Uganda is frying its maize seed; there’s little left to plant

Author, Charles Onyango Obbo. PHOTO/FILE

What you need to know:

  • Many domestic investors are also moving domestically in areas where there is low or no tax, like the agro-economy or the green sector. There is a positive effect to this, with sections of the agricultural economy showing impressive results, and also the beginnings of what looks like a clean energy revolution, but the downside is that these sectors are reaching over capacity.

“MPs ignore Museveni, vote Shs420b for trips”, Daily Monitor reported. In a mid-April address to first-time Members of Parliament, President Museveni pooh-poohed overseas travel by parliamentarians as “lavish” and a form of “pure corruption”.

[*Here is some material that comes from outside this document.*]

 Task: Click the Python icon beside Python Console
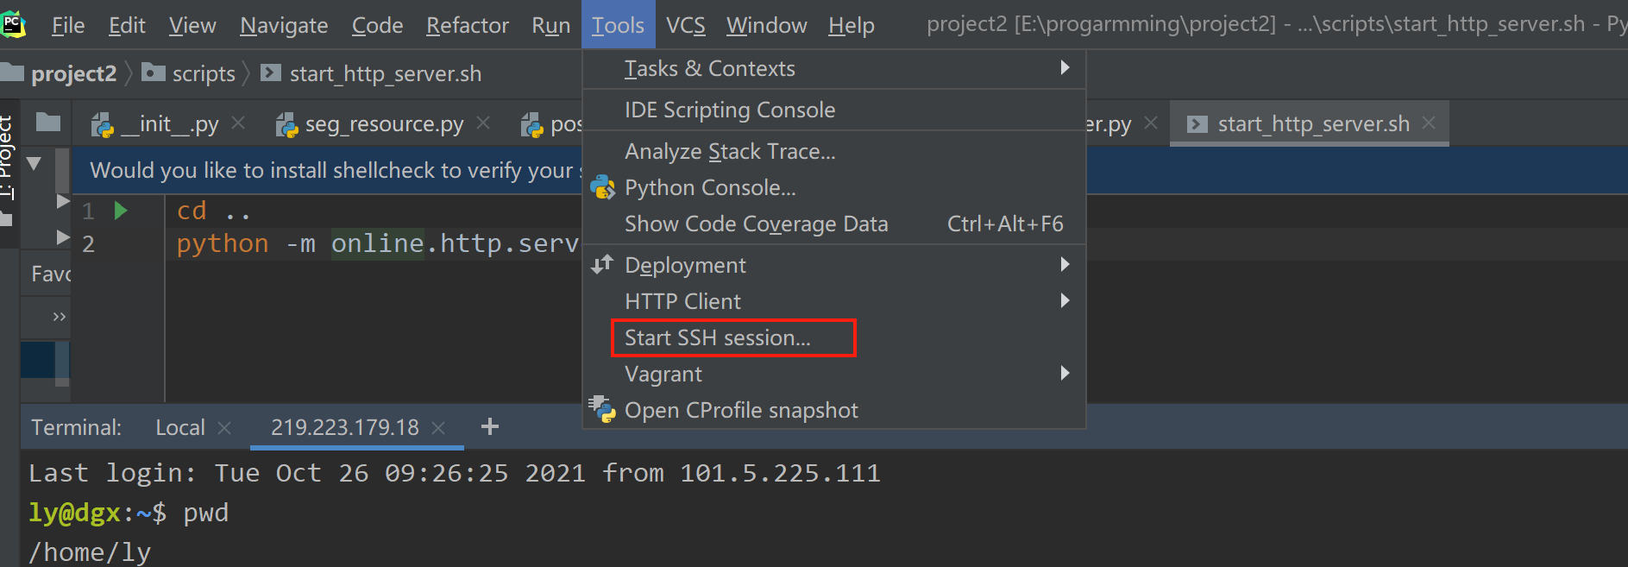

The MPs heard him, but didn’t listen. They went ahead and increased travel and allowance budget for themselves and staff by Shs20b to Shs420b, “in an era of subdued cross-border trips due to pandemic-related restrictions and corresponding uptick in virtual meetings”, Daily Monitor  noted naughtily.  

The MPs were always likely to increase their travel budget, in part because President Museveni and his State House with their massive and out-of-control expenditure and endless supplementary budgets, are preaching water and drinking wine, and therefore have zero moral authority to preach financial frugality.

A few days ago, Finance Minister Matia Kasaija said Uganda’s national wallet was in such dire straits, the country may approach its major creditors to negotiate a possible suspension of loan repayments amid a growing default risk. Uganda’s total public debt surged to $18 billion (Shs29 trillion) as at December 2020, a 35 per cent rise from a year earlier.

The MPs increase of their cut, is just a small part of the story of the capture phase Uganda is going through, and the shrewd passive resistance a citizenry that is being extorted by the State is putting up.

For MPs who are relatively honest, travel is their pork.  You get Shs2.6 million, you spend Shs248,000 per night in a Paddington bed and breakfast while on a study trip to the House of Commons in London, and on a single day alone your child’s school fees for one term is paid. And at that level, you are still living on half what a minister will pocket in a night on a foreign trip – yet he will be picked up and driven around by an embassy car, as you hop your way on the underground train. When the President travels, in a night we are talking billions. In the end, the political cost of the system denying MPs what, in comparative terms are crumbs, is too high to be worth the fight.

The other driver of this is that the economic expansion of the first 20 years of the NRM has peaked. There are many reasons for that, including global ones and, now, the Covid-19 pandemic that cannot be blamed on the government, However, one key reason is that mega unproductive state expenditure, has sucked resources away from the real economy and help stunt growth. In other words, the state is frying more and more maize seed and eating it as “mberenge”, instead of planting it to grow more maize to feed the rapidly increasing number of new mouths.

To get more money, the government is staging further raids into captive areas like fuel, and internet services, to name a few. The surprising thing is that the government seems oblivious to the impact. For example, the social media tax (now binned) and predatory digital legislation, has led to some of the leading innovative minds in Ugandan tech (they shall remain unnamed) to either move outside the country wholly, or divide their operations, leaving the smaller portion at home. 

Many domestic investors are also moving domestically in areas where there is low or no tax, like the agro-economy or the green sector. There is a positive effect to this, with sections of the agricultural economy showing impressive results, and also the beginnings of what looks like a clean energy revolution, but the downside is that these sectors are reaching over capacity. A good example is what has happened in the private education sector, and how its fragilities left many exposed in the pandemic. The number of schools (several unfinished) that have been repossessed and been put on the chopping block by banks is simply dizzying.

It’s not sustainable. We might want to take a leaf of the Dutch book.

Dutch Prime Minister Mark Rutte, most times rides a bicycle to work. Not too long ago, there was quite some noise when his office sought to buy a new bicycle for him worth a few hundred dollars.

Some years ago, the Dutch were the largest bilateral donor to Uganda, pouring in hundreds of millions of dollars. They still donate millions. On their Ministry of Foreign Affairs website, they lists some of the following outcomes from their 2019 spending in Uganda:

•More than 80,000 Ugandans increased their access to justice.

•More than 7,300 jobs created in the agricultural sector.

•More than 200,000 Ugandan school children have benefited from school milk programmes.

The President and MPs might not need to ride bicycles to work, but they could sure use a bicycle mentality. It gets you those type of Dutch aid results. The path from there to national wealth, is too obvious to belabour.

Mr Onyango-Obbo is a journalist, writer and curator of the “Wall of Great Africans”.